Hartmann and Phil Pollina of Long Beach Township PBA Local #373 organized Saturday’s tree lighting at the ball field in front of the municipal building from 4 to 6 p.m. Santa Claus and Mrs. Claus arrived in a fire truck, surprising children, who went on to help decorate the tree.
The township also screened “Hope for Long Beach Island,” a five-minute short film created by Southern Regional High School sophomore Jimmy Ward following Sandy that begins with a montage of news clips and then follows Ward running past a series of familiar LBI landmarks while wearing a T-shirt that reads “Hope.”
Hartmann and others spoke before the lighting, thanking first responders for their work in the wake of Superstorm Sandy.

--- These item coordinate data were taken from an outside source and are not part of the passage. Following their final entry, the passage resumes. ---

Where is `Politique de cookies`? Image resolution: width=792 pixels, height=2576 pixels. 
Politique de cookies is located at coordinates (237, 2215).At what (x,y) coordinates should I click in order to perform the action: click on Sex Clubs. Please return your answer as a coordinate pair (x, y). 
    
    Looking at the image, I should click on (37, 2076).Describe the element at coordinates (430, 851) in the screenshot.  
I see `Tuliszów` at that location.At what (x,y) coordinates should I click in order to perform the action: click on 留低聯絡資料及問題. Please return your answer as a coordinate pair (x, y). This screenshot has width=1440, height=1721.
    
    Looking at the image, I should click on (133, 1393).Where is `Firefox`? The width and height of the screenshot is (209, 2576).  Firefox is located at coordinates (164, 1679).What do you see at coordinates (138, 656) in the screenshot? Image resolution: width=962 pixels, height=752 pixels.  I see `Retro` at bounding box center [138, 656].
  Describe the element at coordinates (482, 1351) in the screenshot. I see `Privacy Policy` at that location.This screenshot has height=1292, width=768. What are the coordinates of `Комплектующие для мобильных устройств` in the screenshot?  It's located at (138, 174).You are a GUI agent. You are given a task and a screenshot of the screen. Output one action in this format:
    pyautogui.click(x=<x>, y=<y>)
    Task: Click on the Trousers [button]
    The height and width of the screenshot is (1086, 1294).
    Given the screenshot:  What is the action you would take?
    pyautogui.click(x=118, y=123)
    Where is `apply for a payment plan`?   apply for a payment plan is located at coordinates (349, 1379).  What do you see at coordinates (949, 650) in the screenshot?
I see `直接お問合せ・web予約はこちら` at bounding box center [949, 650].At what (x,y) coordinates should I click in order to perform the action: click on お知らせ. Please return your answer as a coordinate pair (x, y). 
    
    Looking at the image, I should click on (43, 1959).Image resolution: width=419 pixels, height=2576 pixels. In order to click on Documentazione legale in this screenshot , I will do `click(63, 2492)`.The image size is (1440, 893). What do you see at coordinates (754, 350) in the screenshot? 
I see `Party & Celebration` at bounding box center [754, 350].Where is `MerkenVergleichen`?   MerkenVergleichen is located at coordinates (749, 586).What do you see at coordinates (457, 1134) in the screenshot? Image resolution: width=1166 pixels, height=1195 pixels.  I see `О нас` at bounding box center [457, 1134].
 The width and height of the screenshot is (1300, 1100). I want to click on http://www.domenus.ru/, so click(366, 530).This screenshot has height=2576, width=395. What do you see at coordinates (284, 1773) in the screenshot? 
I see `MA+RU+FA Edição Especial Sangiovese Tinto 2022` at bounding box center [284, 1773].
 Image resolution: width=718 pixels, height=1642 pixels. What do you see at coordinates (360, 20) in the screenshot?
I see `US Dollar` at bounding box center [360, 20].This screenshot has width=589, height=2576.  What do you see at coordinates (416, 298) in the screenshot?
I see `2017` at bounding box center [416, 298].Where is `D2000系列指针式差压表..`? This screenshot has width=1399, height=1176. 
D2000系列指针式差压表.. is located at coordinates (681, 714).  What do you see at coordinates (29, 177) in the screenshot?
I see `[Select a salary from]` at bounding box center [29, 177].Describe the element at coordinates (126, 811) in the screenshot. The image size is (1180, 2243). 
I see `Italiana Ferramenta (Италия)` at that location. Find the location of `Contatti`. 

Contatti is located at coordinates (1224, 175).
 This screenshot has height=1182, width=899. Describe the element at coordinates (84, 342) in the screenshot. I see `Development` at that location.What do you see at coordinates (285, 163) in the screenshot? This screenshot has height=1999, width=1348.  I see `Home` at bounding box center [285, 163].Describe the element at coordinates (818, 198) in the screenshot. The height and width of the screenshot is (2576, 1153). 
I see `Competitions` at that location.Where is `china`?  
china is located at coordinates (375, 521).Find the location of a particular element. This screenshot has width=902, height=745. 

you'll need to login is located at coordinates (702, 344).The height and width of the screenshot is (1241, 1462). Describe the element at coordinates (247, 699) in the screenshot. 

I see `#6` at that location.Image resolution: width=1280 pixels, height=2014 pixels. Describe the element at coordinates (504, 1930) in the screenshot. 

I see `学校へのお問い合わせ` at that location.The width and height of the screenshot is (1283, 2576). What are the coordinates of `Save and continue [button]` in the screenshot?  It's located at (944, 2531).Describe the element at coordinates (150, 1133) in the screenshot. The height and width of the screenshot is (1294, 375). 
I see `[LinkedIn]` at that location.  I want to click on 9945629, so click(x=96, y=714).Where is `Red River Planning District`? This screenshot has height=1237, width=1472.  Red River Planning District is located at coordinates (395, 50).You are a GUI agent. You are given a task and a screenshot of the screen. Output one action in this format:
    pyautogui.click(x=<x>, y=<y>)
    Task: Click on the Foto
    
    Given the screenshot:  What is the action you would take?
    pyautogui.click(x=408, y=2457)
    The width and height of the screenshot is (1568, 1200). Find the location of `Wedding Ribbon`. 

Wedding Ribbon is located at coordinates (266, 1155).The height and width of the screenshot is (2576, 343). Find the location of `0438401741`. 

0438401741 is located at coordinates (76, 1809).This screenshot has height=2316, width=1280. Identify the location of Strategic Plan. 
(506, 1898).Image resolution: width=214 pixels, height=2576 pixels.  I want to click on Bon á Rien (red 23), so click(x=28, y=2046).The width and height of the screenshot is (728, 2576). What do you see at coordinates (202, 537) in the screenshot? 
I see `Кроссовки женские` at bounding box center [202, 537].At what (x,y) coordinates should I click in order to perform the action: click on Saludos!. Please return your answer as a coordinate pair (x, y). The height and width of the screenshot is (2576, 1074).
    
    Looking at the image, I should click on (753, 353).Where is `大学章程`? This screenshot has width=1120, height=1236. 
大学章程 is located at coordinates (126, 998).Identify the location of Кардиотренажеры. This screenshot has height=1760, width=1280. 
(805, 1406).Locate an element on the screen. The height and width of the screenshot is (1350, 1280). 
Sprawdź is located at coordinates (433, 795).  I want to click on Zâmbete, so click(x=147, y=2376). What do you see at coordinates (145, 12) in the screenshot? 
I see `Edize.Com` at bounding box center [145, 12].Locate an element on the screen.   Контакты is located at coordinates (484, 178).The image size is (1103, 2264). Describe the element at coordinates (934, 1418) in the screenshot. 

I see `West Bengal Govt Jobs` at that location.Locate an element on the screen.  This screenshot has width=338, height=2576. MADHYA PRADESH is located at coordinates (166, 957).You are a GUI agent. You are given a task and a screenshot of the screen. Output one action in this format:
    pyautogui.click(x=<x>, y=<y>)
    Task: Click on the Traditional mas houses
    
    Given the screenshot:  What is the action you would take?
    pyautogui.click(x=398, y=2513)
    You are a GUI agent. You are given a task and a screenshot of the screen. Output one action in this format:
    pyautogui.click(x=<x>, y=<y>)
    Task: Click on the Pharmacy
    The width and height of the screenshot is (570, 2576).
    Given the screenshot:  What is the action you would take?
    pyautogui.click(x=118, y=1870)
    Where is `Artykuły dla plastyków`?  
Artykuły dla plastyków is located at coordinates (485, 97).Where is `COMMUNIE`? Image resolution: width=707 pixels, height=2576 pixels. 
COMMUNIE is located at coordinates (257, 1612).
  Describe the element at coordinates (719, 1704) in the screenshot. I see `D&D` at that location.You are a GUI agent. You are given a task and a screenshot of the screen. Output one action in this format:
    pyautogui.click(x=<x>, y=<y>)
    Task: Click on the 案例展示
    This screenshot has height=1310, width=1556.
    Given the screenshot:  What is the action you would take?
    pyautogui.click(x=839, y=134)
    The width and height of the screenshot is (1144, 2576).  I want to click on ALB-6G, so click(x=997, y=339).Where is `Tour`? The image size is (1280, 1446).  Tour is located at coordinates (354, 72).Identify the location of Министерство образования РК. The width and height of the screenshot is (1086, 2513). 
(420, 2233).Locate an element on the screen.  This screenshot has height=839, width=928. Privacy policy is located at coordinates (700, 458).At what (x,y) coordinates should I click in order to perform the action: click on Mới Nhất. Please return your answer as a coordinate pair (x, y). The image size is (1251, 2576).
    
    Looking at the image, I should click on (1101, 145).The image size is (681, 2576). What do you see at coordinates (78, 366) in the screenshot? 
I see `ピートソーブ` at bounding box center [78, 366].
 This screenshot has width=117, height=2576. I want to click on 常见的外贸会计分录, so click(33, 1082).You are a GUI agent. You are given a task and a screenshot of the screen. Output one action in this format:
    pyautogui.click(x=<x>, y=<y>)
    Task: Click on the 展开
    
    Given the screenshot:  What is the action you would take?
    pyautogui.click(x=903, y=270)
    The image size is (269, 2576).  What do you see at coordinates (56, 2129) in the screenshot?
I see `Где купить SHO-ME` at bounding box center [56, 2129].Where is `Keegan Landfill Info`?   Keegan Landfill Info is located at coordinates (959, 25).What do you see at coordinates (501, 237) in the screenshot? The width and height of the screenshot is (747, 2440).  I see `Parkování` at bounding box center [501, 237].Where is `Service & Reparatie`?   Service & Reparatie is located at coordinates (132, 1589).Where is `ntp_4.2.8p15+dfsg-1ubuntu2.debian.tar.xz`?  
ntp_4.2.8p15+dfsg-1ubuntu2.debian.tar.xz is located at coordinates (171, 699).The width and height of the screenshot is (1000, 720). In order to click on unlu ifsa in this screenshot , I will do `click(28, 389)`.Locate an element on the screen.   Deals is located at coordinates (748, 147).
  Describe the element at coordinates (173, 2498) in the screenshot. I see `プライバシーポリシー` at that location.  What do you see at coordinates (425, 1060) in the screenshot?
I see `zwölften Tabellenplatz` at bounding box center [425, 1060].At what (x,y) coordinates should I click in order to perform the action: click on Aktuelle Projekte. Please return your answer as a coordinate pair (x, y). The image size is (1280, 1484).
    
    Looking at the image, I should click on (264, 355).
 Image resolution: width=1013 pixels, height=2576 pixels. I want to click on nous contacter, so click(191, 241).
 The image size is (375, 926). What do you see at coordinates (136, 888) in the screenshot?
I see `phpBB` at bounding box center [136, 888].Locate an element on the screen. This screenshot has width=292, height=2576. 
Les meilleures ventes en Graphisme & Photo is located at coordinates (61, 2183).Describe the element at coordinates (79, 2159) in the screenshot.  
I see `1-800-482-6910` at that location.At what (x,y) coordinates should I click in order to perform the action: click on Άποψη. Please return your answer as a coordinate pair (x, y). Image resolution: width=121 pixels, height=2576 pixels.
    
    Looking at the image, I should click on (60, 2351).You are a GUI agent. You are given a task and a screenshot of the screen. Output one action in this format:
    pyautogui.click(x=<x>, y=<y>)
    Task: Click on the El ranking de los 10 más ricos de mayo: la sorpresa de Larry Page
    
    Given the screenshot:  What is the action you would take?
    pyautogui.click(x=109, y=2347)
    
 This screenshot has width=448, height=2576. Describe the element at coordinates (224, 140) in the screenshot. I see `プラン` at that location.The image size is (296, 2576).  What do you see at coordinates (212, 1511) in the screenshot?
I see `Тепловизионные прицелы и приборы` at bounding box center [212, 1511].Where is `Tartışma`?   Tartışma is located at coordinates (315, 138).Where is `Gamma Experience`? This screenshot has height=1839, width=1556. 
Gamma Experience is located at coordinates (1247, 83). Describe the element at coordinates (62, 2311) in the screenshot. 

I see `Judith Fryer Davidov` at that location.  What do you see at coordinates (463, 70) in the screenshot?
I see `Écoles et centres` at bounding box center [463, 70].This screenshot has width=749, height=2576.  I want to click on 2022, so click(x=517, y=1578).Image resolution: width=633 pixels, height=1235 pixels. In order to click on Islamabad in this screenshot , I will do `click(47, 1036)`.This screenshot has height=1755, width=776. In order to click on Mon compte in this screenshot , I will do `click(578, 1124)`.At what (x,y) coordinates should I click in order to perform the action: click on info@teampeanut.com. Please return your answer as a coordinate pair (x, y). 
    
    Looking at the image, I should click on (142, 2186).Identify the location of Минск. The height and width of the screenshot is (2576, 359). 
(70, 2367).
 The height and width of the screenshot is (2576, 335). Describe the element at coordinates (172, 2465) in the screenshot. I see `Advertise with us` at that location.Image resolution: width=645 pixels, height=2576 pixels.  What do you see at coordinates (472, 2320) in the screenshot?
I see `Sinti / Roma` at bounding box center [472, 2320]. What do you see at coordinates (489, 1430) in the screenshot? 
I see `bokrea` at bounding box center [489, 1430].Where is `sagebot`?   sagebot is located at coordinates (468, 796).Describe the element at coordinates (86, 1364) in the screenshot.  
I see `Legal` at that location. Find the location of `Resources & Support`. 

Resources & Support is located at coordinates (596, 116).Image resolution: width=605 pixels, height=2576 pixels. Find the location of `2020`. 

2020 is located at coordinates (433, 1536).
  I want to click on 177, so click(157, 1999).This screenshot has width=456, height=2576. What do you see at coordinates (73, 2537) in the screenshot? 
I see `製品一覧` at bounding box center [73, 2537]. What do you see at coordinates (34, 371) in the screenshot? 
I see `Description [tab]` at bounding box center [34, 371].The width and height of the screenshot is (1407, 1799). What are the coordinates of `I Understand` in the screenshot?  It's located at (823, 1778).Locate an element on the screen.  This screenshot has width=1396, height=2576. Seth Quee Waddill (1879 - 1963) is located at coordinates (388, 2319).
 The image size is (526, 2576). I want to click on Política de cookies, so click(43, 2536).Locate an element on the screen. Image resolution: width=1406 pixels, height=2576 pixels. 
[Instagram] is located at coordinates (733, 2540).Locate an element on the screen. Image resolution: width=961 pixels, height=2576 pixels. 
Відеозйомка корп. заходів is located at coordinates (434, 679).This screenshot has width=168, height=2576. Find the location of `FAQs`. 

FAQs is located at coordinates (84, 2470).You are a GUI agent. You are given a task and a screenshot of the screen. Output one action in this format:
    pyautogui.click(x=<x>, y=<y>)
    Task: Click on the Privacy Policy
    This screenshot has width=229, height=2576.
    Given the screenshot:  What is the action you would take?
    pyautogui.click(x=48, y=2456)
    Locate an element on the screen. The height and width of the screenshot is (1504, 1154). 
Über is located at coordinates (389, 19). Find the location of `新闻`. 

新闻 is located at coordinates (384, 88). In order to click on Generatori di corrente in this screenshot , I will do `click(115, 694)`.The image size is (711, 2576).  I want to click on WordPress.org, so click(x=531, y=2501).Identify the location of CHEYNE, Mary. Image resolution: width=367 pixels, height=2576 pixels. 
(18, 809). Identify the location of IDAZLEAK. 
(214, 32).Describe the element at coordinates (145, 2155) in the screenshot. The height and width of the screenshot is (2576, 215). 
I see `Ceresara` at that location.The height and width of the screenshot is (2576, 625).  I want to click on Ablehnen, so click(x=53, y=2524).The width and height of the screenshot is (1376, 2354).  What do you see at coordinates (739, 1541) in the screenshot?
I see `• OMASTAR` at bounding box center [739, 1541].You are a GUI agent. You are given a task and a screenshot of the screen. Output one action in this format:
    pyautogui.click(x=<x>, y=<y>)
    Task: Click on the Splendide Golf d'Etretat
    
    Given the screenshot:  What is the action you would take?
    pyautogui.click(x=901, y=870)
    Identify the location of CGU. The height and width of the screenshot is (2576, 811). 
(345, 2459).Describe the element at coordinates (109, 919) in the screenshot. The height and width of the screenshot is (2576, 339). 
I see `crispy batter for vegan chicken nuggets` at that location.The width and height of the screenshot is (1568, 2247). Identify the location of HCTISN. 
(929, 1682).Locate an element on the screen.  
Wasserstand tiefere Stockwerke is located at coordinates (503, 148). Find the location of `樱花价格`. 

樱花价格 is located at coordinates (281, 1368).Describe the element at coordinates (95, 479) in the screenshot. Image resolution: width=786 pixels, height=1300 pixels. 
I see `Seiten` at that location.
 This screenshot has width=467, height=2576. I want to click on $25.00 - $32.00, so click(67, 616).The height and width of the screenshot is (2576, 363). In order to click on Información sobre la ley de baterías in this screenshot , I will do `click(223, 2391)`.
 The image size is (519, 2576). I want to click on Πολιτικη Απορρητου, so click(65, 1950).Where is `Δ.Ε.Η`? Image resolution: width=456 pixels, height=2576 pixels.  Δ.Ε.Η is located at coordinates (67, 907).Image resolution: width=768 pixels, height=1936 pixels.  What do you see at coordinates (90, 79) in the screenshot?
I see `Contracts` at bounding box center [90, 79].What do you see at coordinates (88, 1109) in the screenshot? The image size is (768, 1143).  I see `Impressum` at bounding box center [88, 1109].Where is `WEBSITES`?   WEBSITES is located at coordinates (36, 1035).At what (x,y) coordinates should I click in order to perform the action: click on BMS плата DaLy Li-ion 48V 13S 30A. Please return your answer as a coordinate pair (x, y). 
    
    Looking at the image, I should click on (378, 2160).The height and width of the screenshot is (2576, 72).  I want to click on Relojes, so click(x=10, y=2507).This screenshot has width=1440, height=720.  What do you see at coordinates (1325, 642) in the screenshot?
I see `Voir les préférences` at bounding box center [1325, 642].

Of Hartmann, Van Wert said, “He wanted to see this tree used as a rallying point for stepping forward instead of being stuck in all this sadness and remorse and all the rest they’d been involved with for a few weeks immediately following the storm. He saw the tree as a symbol to kick off the holiday season, of community rebuilding, and of being grateful for having come through this without a tremendous loss of life. There’s a lot to be thankful for.”
In the end Van Wert was more thankful and filled with more joy seeing his family’s tree in the grasses of Long Beach Township’s municipal complex rather than Rockefeller Center.
“It was heartwarming,” he said. “It was bittersweet because we loved that tree – it was magnificent – but if it had to go out, what a way to go. There were so many people there with smiles on their faces. They deserved a bright moment and the tree helped give them that.”
The tree will eventually go on to be recycled once more at the conclusion of the holiday season when it will be chopped into firewood, but not before Van Wert, a wood carver, gets a chunk to craft himself something in remembrance.
“The whole thing happened the way it was supposed to happen,” he said. “Like it was planned this way.”